Written task:
From the forum thread below about buying amp fuses, reproduce word for word the stretch from "I need a fuse" through "in the amp.".

Extract to read:
+++
# Where can I buy amp fuses (online?)?



## traynor_garnet (Feb 22, 2006)

I need a fuse for my amp. The last time I needed one I ended up running all over town, and had a lot of trouble finding the right value (Canadian Tire had tons of fuses, but not the right kind). Since then, I have moved to a new city (not sure where to go) and don't speak French (making it harder to just walk into places and ask).

Are there any online places that carry fuses? I see that All Parts has them, but I believe they are in the USA and I don't want to get killed on shipping a $4 fuse.

BTW, I need a 2 amp fuse, but do I want standard or slow blow? I think standard, since the entire point of a fuse is to blow BEFORE anything gets damaged in the amp.

Thanks
TG


----------



## WCGill (Mar 27, 2009)

The Source has them, $4.99 for 2!!!


----------



## mhammer (Nov 30, 2007)

Just about any electronics distributor should carry them. A quick search suggests Electronique Raybel and Gentec, both between Portland and King near the 410.


----------



## traynor_garnet (Feb 22, 2006)

Cool! Thanks for the info.

Now for the tech question: should I use standard or slow blow fuses? This is for a VERY early Traynor Bassmate (6AV6, 12AX7, 6V6s, 5Y3).

TG


----------



## Dasher (Feb 3, 2011)
+++
Recorded data:
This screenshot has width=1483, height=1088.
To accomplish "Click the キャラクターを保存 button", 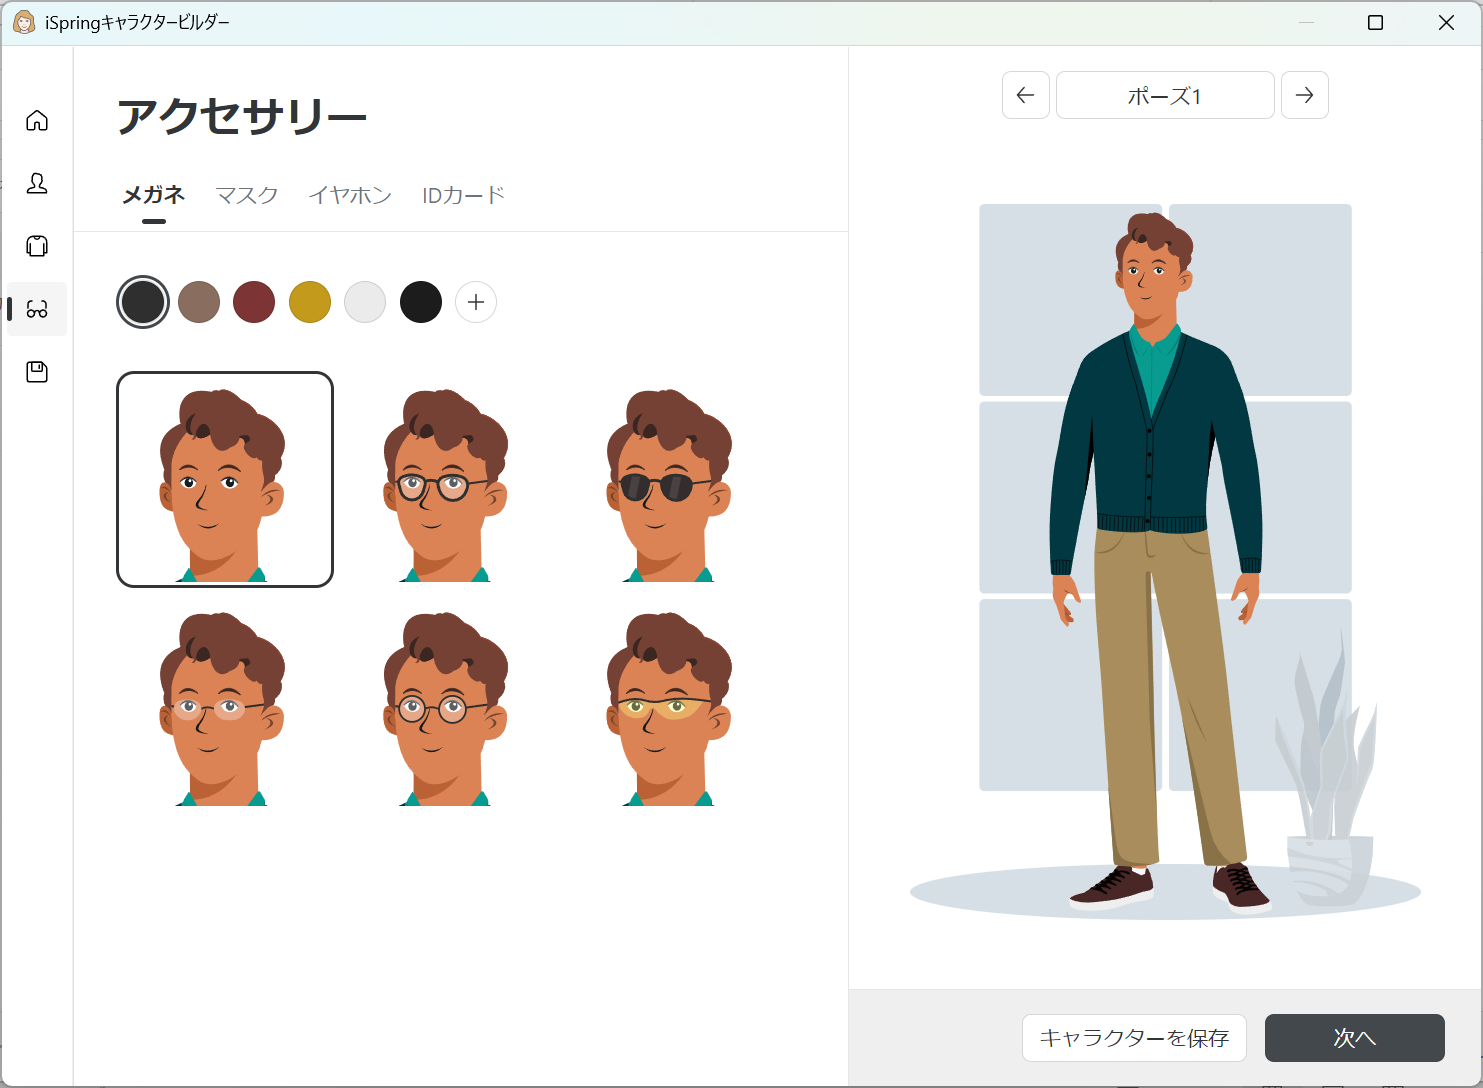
+++
Exercise output:
I need a fuse for my amp. The last time I needed one I ended up running all over town, and had a lot of trouble finding the right value (Canadian Tire had tons of fuses, but not the right kind). Since then, I have moved to a new city (not sure where to go) and don't speak French (making it harder to just walk into places and ask).

Are there any online places that carry fuses? I see that All Parts has them, but I believe they are in the USA and I don't want to get killed on shipping a $4 fuse.

BTW, I need a 2 amp fuse, but do I want standard or slow blow? I think standard, since the entire point of a fuse is to blow BEFORE anything gets damaged in the amp.